Task instructions:
1 - Please copy out the devolution article from "The second factor" up to and including "to December 2011.".
2 - Answer these questions using the devolution article:
(a) In what month and year was the UK election held that failed to give any party a majority?
(b) Which party won a majority in Scotland in the 2011 devolved elections?
(c) Up to what month and year does the devolution article cover events?
3 - According to the devolution article, why has the break-up of the United Kingdom become a meaningful prospect? Answer in one to three sentences.

— start of Extracted text —

Government and Politics

Cymraeg

Developing Devolution

Alan Trench

Devolution and the UK’s ‘territorial constitution’ has become one of the most significant and fast-moving areas of politics since 2010. This has been driven by two factors. One is the Conservative-Liberal Democrat Coalition government that took office at Westminster after the May 2010 UK election failed to give any party a majority. That government was committed to a rapid policy of reduction in the budget deficit and the national debt, as well as a different approach to public services and the welfare state – one emphasising individual choice of providers, and a greater role for the voluntary and private sector, than its Labour predecessor had. This change of government meant that there were not just differences of political composition between UK and all three devolved governments, but also in what they wanted to do with their powers.

 

The second factor making devolution important was the 2011 devolved elections in Scotland, Wales and Northern Ireland. In particular, the Scottish National Party (SNP) won a majority in Scotland, and formed a government committed in principle to independence and more directly to holding a referendum on independence during its current term. That has meant that the break-up of the United Kingdom becomes a meaningful prospect, to the alarm of politicians from Labour, Conservative and Liberal Democrat, the three unionist parties.

 

This article will look at how devolution has developed across the UK since 2010, and what the key issues now are from four different points of view: Scotland, Wales, Northern Ireland, and the UK Government and Parliament, at the centre. In this, it will focus principally on institutional issues, rather than party politics. It covers events up to December 2011.

— end of Extracted text —
— start of Raw data —

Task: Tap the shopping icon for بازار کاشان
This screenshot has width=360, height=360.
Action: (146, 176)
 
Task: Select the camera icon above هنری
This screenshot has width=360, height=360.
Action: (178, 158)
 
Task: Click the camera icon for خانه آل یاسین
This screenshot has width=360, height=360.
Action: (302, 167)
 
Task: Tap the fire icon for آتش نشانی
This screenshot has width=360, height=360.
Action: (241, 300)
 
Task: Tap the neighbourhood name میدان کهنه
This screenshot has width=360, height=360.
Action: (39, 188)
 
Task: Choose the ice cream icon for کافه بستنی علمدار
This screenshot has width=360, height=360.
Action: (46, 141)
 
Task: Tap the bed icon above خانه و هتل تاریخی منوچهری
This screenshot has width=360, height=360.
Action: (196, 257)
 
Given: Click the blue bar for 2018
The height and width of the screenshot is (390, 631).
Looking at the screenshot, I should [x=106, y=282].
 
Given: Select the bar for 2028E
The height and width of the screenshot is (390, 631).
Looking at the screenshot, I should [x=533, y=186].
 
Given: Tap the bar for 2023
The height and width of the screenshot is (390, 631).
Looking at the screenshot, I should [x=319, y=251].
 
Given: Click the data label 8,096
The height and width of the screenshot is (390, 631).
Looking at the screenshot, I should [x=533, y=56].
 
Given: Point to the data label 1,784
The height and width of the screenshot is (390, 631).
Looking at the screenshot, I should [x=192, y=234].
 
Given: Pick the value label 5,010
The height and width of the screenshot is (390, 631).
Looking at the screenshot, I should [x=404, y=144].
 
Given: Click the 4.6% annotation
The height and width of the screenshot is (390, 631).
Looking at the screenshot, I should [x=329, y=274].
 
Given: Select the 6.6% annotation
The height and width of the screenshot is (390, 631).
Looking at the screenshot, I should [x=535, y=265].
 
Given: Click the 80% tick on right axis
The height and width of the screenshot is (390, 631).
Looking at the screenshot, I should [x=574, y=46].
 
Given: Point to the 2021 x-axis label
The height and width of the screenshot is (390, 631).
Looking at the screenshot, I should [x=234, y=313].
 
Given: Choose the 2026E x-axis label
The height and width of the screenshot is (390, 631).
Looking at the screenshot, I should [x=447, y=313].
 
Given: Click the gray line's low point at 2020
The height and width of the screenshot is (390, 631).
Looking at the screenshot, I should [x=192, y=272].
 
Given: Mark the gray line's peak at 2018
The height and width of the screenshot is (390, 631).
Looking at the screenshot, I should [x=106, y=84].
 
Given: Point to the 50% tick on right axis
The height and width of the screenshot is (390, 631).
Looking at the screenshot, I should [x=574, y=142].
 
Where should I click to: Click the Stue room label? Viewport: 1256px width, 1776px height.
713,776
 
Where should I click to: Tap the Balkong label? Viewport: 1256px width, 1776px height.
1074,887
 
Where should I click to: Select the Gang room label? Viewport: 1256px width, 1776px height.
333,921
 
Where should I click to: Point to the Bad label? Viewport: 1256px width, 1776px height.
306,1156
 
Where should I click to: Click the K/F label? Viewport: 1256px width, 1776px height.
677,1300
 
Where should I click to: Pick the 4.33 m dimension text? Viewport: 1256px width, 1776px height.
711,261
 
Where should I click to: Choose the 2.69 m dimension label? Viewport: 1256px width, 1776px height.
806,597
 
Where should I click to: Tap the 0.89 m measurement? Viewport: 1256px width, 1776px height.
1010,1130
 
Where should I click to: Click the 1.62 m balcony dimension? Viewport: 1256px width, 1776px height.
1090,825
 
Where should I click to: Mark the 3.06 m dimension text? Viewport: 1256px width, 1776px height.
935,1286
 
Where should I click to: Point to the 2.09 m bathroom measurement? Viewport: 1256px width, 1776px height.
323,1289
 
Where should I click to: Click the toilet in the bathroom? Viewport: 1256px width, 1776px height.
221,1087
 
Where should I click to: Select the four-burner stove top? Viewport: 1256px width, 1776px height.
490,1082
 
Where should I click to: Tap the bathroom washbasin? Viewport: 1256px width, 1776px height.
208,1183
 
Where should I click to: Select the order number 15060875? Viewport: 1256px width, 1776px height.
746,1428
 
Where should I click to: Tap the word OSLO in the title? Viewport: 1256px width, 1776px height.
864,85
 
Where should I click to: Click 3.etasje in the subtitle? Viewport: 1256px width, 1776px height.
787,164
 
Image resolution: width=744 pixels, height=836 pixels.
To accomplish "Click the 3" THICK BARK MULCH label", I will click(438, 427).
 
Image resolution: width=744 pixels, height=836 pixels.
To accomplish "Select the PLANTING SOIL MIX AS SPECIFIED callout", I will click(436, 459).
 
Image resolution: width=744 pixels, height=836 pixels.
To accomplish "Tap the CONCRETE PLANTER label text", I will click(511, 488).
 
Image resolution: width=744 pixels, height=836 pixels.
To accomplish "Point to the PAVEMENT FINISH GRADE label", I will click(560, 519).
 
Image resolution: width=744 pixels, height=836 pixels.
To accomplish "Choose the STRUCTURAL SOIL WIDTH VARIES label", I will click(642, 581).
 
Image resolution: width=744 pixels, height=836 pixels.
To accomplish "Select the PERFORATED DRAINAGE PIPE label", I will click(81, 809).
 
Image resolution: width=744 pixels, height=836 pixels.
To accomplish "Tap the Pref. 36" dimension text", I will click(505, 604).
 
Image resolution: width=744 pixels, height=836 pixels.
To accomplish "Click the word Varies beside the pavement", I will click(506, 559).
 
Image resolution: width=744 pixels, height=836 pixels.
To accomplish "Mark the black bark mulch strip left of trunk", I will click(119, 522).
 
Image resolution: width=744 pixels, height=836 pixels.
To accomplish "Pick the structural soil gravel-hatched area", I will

— end of Raw data —

Responses by task:
1 -
The second factor making devolution important was the 2011 devolved elections in Scotland, Wales and Northern Ireland. In particular, the Scottish National Party (SNP) won a majority in Scotland, and formed a government committed in principle to independence and more directly to holding a referendum on independence during its current term. That has meant that the break-up of the United Kingdom becomes a meaningful prospect, to the alarm of politicians from Labour, Conservative and Liberal Democrat, the three unionist parties.

 

This article will look at how devolution has developed across the UK since 2010, and what the key issues now are from four different points of view: Scotland, Wales, Northern Ireland, and the UK Government and Parliament, at the centre. In this, it will focus principally on institutional issues, rather than party politics. It covers events up to December 2011.

2 -
(a) May 2010
(b) The Scottish National Party (SNP)
(c) December 2011

3 - In the 2011 devolved elections, the Scottish National Party won a majority in Scotland. It formed a government committed in principle to independence and more directly to holding a referendum on independence during its current term.